Collected data entries:
+---+
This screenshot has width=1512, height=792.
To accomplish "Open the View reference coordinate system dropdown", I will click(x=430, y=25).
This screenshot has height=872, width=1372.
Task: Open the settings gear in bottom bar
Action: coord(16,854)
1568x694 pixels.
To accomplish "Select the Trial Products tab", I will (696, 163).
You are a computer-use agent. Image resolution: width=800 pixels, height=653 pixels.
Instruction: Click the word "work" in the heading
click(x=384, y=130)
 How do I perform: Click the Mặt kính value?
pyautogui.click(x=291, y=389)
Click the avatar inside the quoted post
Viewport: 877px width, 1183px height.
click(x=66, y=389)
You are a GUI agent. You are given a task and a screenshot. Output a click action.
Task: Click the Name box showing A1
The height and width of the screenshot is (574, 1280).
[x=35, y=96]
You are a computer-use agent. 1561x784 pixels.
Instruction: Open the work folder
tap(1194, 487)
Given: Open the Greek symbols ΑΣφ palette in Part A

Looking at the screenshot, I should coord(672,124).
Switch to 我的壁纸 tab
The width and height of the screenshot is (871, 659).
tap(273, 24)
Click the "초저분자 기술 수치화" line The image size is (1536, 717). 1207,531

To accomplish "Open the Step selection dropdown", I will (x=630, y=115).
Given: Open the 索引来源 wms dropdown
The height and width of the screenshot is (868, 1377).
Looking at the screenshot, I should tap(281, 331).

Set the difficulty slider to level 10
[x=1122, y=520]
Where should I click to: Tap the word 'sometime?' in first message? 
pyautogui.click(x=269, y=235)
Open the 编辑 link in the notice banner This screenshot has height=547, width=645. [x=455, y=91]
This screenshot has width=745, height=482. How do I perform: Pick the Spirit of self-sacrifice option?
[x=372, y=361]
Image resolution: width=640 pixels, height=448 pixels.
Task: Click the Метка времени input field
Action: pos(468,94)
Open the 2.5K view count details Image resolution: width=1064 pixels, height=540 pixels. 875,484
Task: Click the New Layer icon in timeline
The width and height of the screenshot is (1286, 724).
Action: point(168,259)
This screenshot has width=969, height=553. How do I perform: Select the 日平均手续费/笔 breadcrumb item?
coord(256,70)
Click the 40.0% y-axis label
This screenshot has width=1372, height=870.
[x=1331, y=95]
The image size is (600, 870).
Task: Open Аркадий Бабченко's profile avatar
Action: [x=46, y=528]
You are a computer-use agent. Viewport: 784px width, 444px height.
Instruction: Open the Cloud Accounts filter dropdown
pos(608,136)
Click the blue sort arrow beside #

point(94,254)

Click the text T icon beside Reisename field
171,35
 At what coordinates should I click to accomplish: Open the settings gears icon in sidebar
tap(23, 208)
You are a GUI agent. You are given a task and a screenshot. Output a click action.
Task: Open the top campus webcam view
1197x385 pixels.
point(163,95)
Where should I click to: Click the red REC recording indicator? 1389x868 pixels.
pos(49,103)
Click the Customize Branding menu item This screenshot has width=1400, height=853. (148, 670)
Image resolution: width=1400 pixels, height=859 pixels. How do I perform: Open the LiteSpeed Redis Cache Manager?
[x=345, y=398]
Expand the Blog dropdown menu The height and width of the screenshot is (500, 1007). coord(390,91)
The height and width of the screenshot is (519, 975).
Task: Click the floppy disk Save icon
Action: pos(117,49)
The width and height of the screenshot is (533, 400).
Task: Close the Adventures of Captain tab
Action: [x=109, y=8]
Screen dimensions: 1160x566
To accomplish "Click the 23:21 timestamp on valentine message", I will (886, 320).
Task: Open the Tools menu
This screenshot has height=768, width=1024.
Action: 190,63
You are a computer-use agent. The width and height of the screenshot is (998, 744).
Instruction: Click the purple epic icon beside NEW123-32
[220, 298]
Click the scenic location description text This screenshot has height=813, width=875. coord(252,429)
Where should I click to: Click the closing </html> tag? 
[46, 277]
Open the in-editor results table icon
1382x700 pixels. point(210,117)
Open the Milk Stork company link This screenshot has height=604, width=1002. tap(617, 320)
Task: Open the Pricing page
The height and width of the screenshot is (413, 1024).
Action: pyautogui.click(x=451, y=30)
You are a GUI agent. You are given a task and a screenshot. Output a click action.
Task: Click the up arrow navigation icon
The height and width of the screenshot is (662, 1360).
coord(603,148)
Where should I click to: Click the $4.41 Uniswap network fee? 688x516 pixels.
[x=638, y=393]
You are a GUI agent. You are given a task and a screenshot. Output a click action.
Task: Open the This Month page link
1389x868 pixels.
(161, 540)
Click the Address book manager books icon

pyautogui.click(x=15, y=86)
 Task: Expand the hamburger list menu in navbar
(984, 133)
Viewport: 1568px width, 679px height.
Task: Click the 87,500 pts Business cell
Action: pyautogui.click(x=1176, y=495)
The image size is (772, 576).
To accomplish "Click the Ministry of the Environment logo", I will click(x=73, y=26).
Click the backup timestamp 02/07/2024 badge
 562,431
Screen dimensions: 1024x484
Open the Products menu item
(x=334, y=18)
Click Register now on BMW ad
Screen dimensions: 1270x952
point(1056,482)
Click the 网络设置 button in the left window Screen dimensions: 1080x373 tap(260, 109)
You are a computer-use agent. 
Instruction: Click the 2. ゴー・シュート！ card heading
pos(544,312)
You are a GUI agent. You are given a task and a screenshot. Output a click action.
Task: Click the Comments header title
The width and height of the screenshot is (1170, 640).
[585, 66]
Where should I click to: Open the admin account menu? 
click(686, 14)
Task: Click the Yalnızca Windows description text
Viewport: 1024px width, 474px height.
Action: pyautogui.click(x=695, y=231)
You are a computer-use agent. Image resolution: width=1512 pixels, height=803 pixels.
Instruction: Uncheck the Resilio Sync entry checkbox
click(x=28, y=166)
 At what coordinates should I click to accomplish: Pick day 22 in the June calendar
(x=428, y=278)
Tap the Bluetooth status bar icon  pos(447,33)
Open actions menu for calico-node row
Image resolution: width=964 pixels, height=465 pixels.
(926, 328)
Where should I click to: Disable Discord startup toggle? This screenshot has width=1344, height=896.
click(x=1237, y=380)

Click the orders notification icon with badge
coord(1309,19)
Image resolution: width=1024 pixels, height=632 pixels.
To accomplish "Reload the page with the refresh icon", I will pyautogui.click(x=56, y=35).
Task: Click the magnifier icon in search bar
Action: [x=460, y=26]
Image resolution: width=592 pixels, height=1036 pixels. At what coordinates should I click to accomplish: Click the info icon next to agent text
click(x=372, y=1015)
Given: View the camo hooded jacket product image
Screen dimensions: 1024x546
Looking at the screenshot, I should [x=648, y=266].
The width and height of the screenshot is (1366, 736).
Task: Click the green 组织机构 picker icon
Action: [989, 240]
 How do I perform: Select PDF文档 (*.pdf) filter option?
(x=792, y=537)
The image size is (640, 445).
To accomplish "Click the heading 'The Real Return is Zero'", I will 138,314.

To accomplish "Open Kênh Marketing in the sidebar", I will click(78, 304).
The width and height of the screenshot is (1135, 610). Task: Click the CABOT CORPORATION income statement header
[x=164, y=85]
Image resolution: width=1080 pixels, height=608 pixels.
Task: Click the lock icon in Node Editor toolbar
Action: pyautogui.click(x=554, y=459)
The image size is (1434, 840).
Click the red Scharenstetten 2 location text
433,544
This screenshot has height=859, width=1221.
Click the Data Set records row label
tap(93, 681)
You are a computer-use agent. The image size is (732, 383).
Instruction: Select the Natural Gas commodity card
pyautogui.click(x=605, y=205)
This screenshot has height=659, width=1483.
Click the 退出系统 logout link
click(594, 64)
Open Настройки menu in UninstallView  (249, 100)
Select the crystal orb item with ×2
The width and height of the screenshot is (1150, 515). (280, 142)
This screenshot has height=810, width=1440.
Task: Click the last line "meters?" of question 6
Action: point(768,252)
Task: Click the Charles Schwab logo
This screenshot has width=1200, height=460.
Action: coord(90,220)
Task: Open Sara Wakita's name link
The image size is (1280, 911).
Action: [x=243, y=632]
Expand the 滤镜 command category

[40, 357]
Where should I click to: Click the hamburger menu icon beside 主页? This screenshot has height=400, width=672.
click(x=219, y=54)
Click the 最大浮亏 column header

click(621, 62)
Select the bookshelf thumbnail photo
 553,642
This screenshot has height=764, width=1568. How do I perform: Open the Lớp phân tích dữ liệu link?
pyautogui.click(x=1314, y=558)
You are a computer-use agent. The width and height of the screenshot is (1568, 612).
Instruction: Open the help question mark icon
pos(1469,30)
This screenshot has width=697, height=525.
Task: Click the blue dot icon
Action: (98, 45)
+---+
## EXERCISE REQUIREMENTS
In the entries above, find the line with "Click the text T icon beside Reisename field" and the line with "is (998, 744).", then restate word for word both of them and every line between, with nothing more.

## RESPONSE
Click the text T icon beside Reisename field
171,35
 At what coordinates should I click to accomplish: Open the settings gears icon in sidebar
tap(23, 208)
You are a GUI agent. You are given a task and a screenshot. Output a click action.
Task: Open the top campus webcam view
1197x385 pixels.
point(163,95)
Where should I click to: Click the red REC recording indicator? 1389x868 pixels.
pos(49,103)
Click the Customize Branding menu item This screenshot has width=1400, height=853. (148, 670)
Image resolution: width=1400 pixels, height=859 pixels. How do I perform: Open the LiteSpeed Redis Cache Manager?
[x=345, y=398]
Expand the Blog dropdown menu The height and width of the screenshot is (500, 1007). coord(390,91)
The height and width of the screenshot is (519, 975).
Task: Click the floppy disk Save icon
Action: pos(117,49)
The width and height of the screenshot is (533, 400).
Task: Close the Adventures of Captain tab
Action: [x=109, y=8]
Screen dimensions: 1160x566
To accomplish "Click the 23:21 timestamp on valentine message", I will (886, 320).
Task: Open the Tools menu
This screenshot has height=768, width=1024.
Action: 190,63
You are a computer-use agent. The width and height of the screenshot is (998, 744).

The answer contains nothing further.